Ich dachte, zwar findet an dem Punkt keine Bewegung in Folge des Einlenkens wie beim McPherson-Strut statt, das Lager übernimmt also keine Führung oder geometrischen Aufgaben, demnach ist es nicht zentraler Geometriepunkt und die Randführung übernehmen eigentlich die Querlenker, jedoch übernimmt der Dämpfer neben seiner eigentlichen Arbeit doch auch die Kraftübertragung ins Chassis. Ein pillowball sollte damit dann neben einem präziseren Ansprechen der Dämpfer auch für eine konstantere Kinematik unter Last sorgen, da ich keine Verformung des Gummis habe, die Auswirkungen auf die Geometrie hat.

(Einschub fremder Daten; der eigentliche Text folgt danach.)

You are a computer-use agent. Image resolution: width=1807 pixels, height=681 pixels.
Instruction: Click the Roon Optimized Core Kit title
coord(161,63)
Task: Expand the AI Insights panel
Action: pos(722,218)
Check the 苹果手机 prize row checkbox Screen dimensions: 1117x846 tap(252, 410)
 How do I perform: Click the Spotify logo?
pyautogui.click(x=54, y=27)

Bevor also der Dämpfer wirklich das tut, was er soll, arbeitet erst das Lager und dämpft damit das Ansprechen, oder verstehe ich das falsch?

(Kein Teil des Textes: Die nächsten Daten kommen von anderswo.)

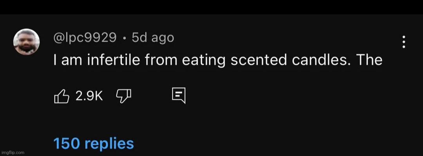423x156 pixels.
Task: Dislike the comment with thumbs down icon
Action: 123,96
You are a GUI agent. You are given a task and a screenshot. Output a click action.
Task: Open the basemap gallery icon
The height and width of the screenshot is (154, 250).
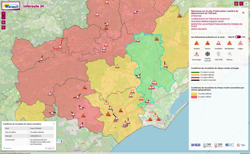236,4
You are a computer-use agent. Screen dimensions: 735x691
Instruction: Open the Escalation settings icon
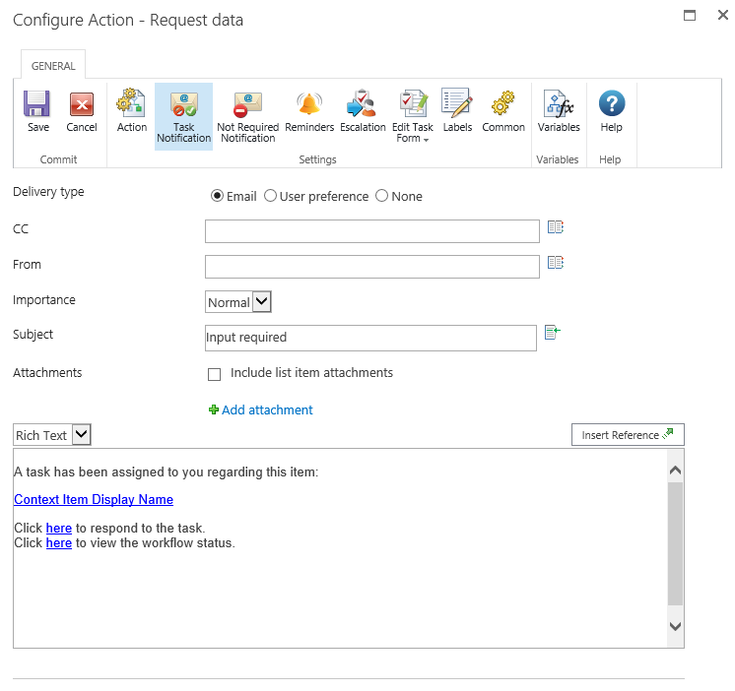pos(362,105)
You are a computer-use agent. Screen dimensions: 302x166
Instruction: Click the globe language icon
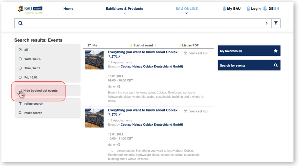click(265, 9)
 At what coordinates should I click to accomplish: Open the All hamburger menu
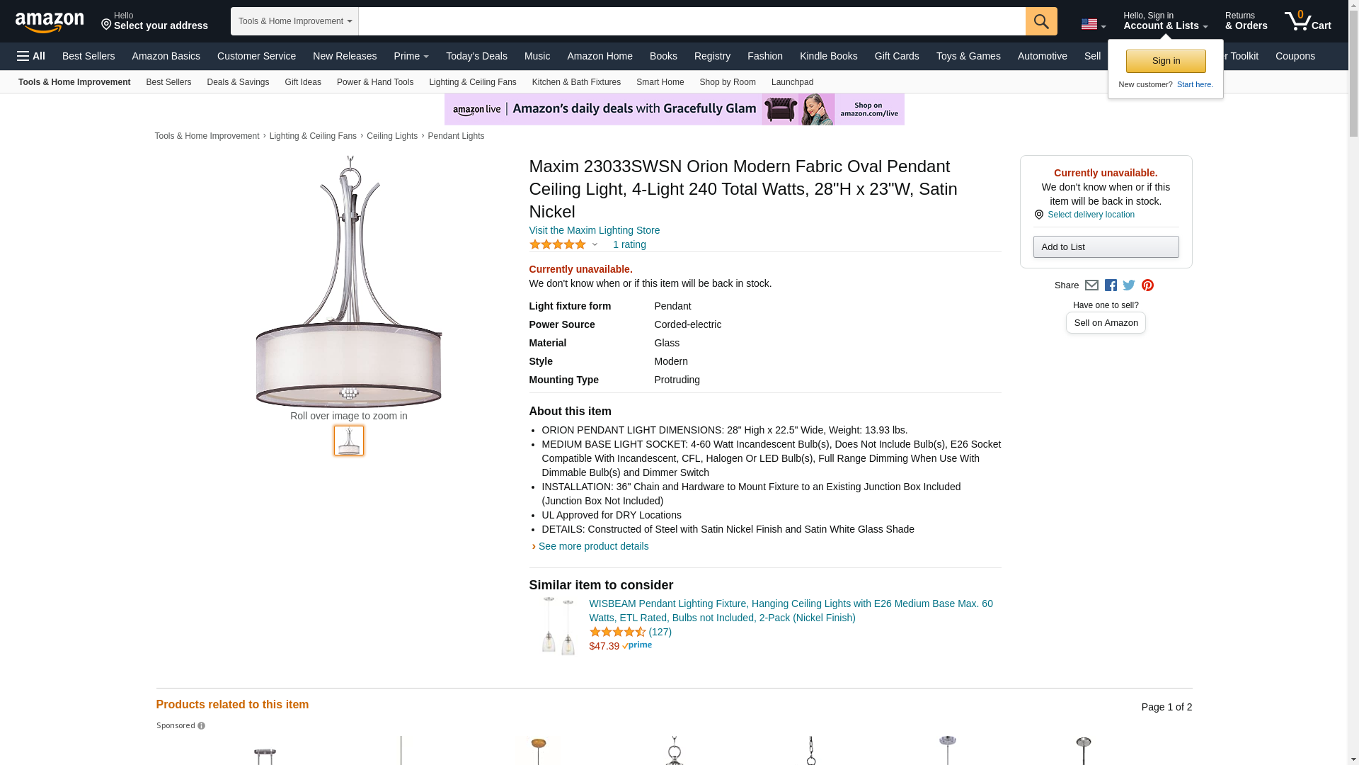(31, 56)
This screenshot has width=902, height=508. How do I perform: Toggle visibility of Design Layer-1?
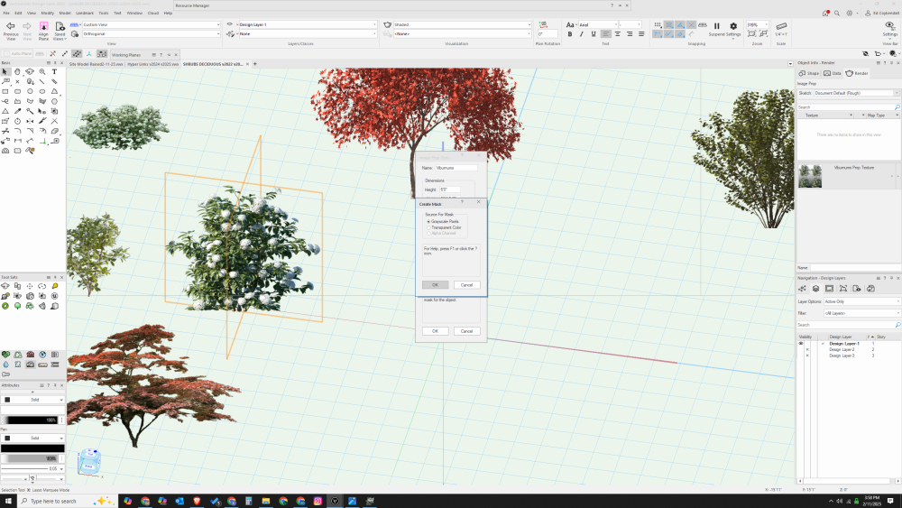(800, 344)
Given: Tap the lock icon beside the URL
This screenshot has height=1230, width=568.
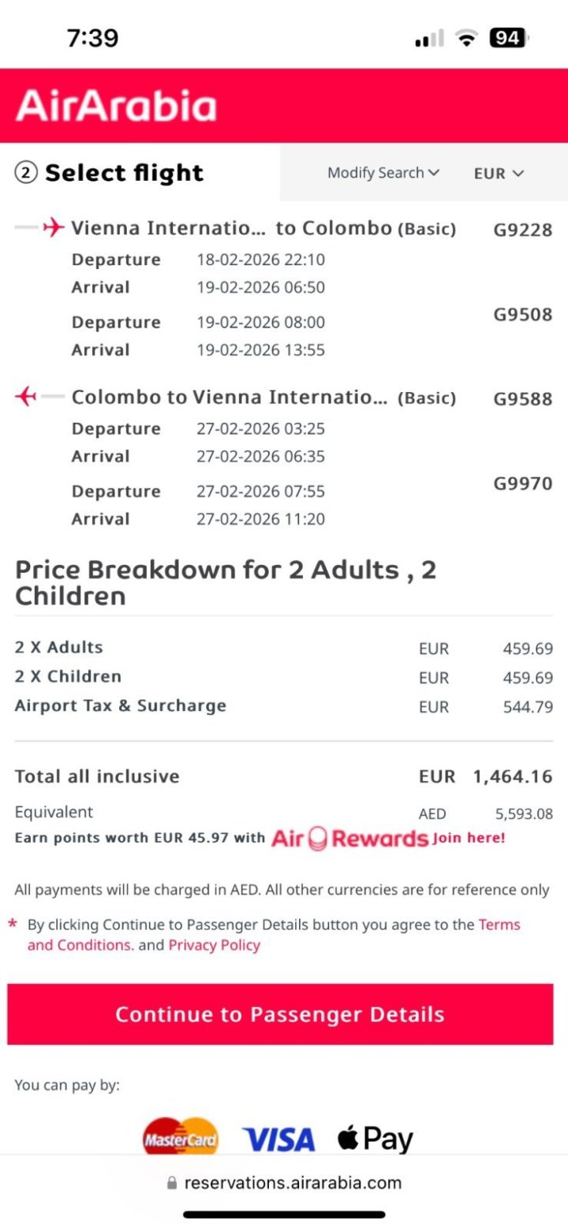Looking at the screenshot, I should point(172,1183).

Nee, ist richtig (bis auf die Kinematik, die wird über die Lenker und Lagerung selbiger definiert).
Das potenziell etwas direktere Ansprechen des Dämpfers kann man als Pro-Argument aufzählen. Die Gummilagerung bei den üblichen Verdächtigen ist aber auch kein ausgelutschter Weichgummi. Man erkauft sich mit der Gelenklagerung geringe Vorteile beim Dämpfer (ob die Dämpfer dieser Preisklasse davon profitieren sei dahingestellt) auf Kosten von NVH und verschlechterter Haltbarkeit bzw. erhöhtem Wartungsaufwand (offene Gelenklager verschleißen, insb. im Alltagsbetrieb).
Bei McPherson ist das aufgrund der Radführung natürlich anders, da gibt es dann mehr Pro-Argumente.